According to a study published Monday in the journal Lancet, underdiagnosis of cancer and lack of access to treatment facilities contributed to death and disability, wiping out those millions of healthy years when children and their families could have instead been spending their resources, time and energies in other ways. And that’s not just bad for them — it’s bad for their communities and beyond.

Four-year-old Niuniu, who has late-stage neuroblastoma, a malignant cancer of the nervous system, sits on a bench while his mother pays his medical bills after getting tested for his fifth round of chemotherapy at Shanghai Children's Hospital in 2013. CREDIT: ALY SONG/REUTERS

Then-four-year-old Niuniu, who has late-stage neuroblastoma, a malignant cancer of the nervous system, sits on a bench while his mother pays his medical bills after getting tested for his fifth round of chemotherapy at Shanghai Children’s Hospital in 2013. CREDIT: ALY SONG/REUTERS

Lisa Force, a pediatric oncologist at St. Jude Children’s Research Hospital in Memphis, Tennessee, who led the study, said this is the most comprehensive look at the disease burden of childhood cancer. While the absolute numbers of child cancer patients are relatively low, the healthy years lost are substantial, she said.

A majority of childhood cancers are curable, Force said, but children and their families often face challenges in gaining access to treatment facilities and affording the cost of life-saving care.

“If you don’t have access to care and treatment of childhood cancer, you die,” Force said. “There are years that a child could have contributed to their society that they have now lost.”

What The Study Found

To figure out how many years are lost to childhood cancer, researchers combined a few different pieces of data from 2017 to build a computer model.
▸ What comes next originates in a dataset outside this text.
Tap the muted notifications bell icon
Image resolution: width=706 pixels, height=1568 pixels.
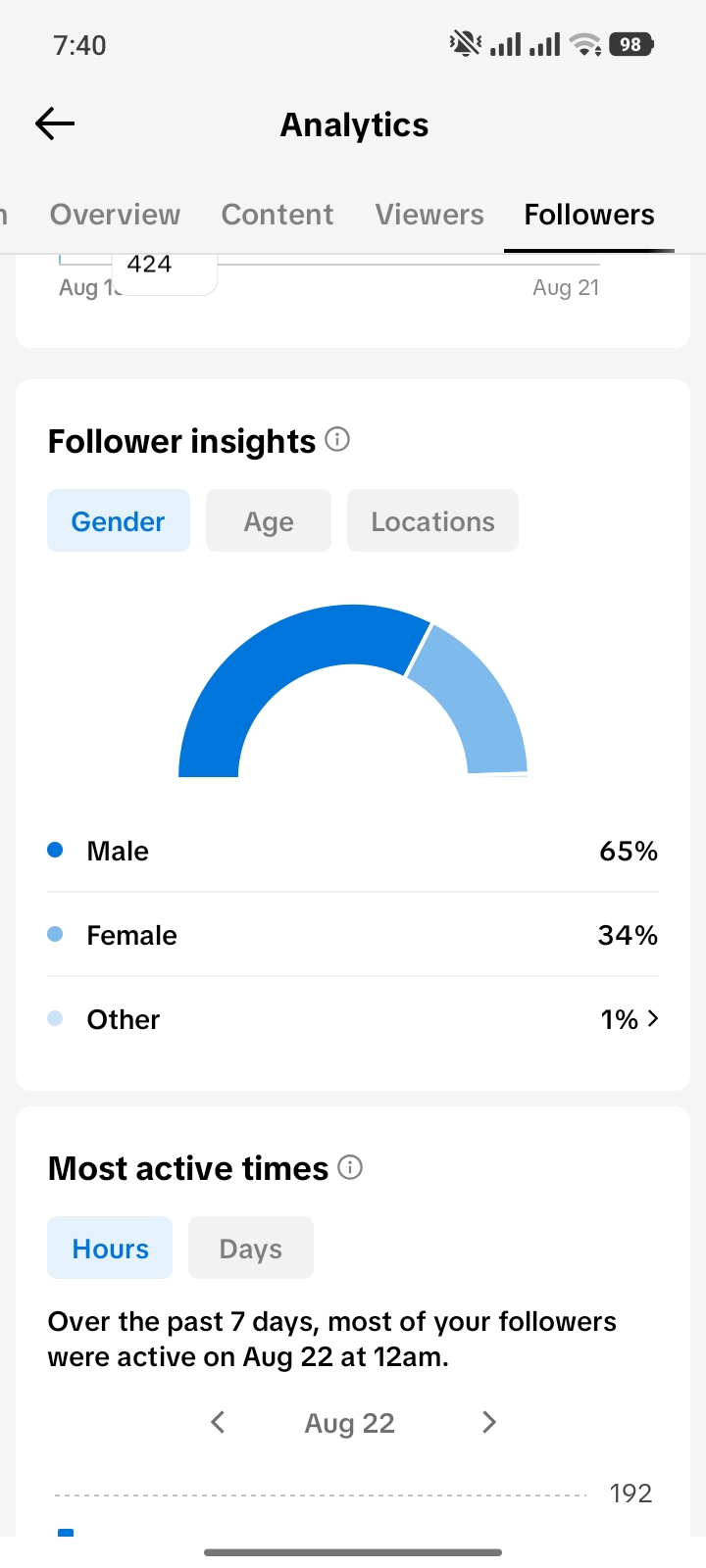466,44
They included estimates of disability-adjusted life years from the 2017 Global Burden of Diseases, Injuries and Risk Factors Study, a comprehensive dataset compiled by multiple universities and health organizations to gauge the scale and scope of illness and risk on the world’s population.

Most of these lost healthy years — 82 percent — are snuffed out in countries with the fewest resources children need to treat cancer, the study said. A third of new childhood cancer cases worldwide emerged from upper-income countries and amounted to 18 percent, or 2 million, of the healthy years lost overall. But lower-income nations accounted for 38 percent of these cases, or 9 million healthy years lost. This suggests that children in places with fewer resources are not rebounding from cancer like their peers in places with better access to treatment and facilities.
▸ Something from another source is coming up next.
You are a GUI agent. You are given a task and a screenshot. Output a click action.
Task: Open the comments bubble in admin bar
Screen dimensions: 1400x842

Looking at the full range of ailments, researchers found cancer was the ninth-leading cause of childhood disease burden worldwide. By comparison, lower respiratory infections, diarrheal diseases, malaria and HIV/AIDs all take a greater toll, the study suggested. But pediatric cancers were more devastating in lost healthy years than measles, typhoid or tuberculosis.
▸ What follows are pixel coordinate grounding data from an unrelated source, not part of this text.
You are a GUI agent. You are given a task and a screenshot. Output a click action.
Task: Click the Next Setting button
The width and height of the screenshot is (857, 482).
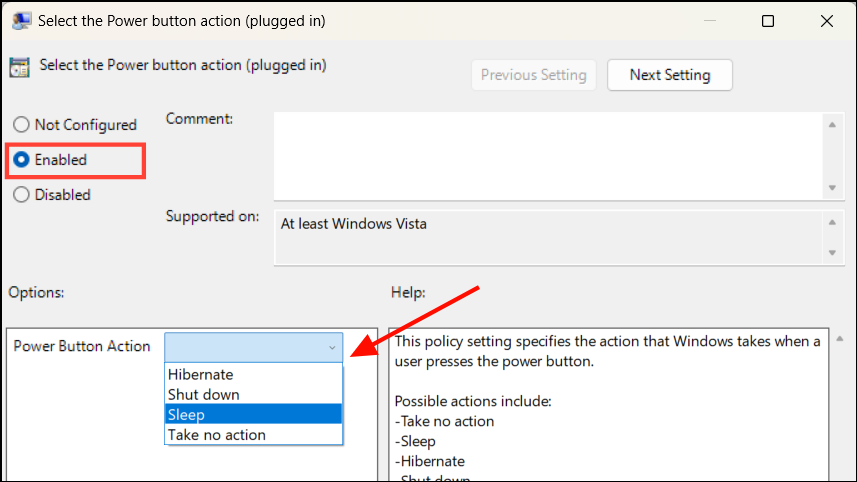[670, 75]
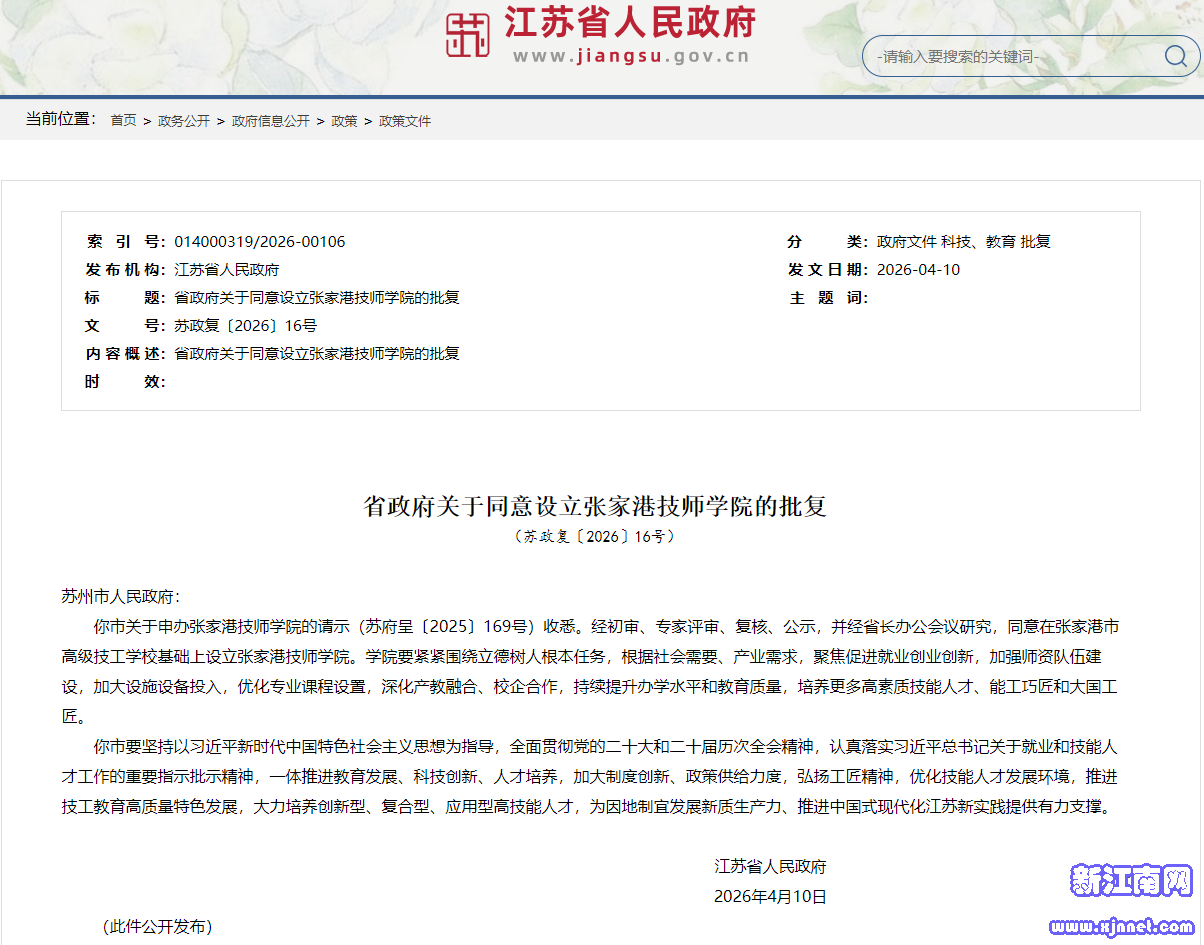Click the 分类 value 政府文件 科技、教育 批复

click(963, 242)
Among the 50 most populous nations hardest hit by pediatric cancer were India, China, Pakistan, Nigeria, Indonesia and the United States, the study said. These countries have larger populations of young children, in part because they have more people overall..

In the United States, leukemia ranked as the most frequently occurring form of pediatric cancer, followed by cancer found in the brain and nervous system, with unspecified forms of cancer rounding out the remainder.

Why It Matters

The report’s data is likely an undercount of the real toll cancer takes on children around the world, pediatric oncologist Cynthia Wetmore said, because many children’s actual health problems go under the radar as a result of lack of access.

Wetmore, who was not involved in the study, practices at Phoenix Children’s Hospital in Arizona, where she routinely treats patients who come from the far reaches of the state, from homes without plumbing or electricity. She says health care access and affordability remain life-and-death issues for many children in the U.S. and around the world. If a three-hour drive separates a sick child from needed care at the closest hospital, sometimes that care doesn’t come in time, she said. And if a kid doesn’t have any medical care at all, “we don’t know why they die.”

But even if the study undercounts, Wetmore said it is still a comprehensive look at a big problem.

Many nations have only a single pediatric cancer facility to serve all diagnosed children, unlike in the U.S., Force said, And throughout much of the world, health insurance does not cover treatment, so families must pay out of pocket. Households often are financially broken afterward.

Force said she hopes policymakers, both in the U.S. and abroad, use these figures as they decide how much money to spend on ramping up resources for childhood cancer so families don’t have to choose between having a well child and financial stability — or in some cases, losing both.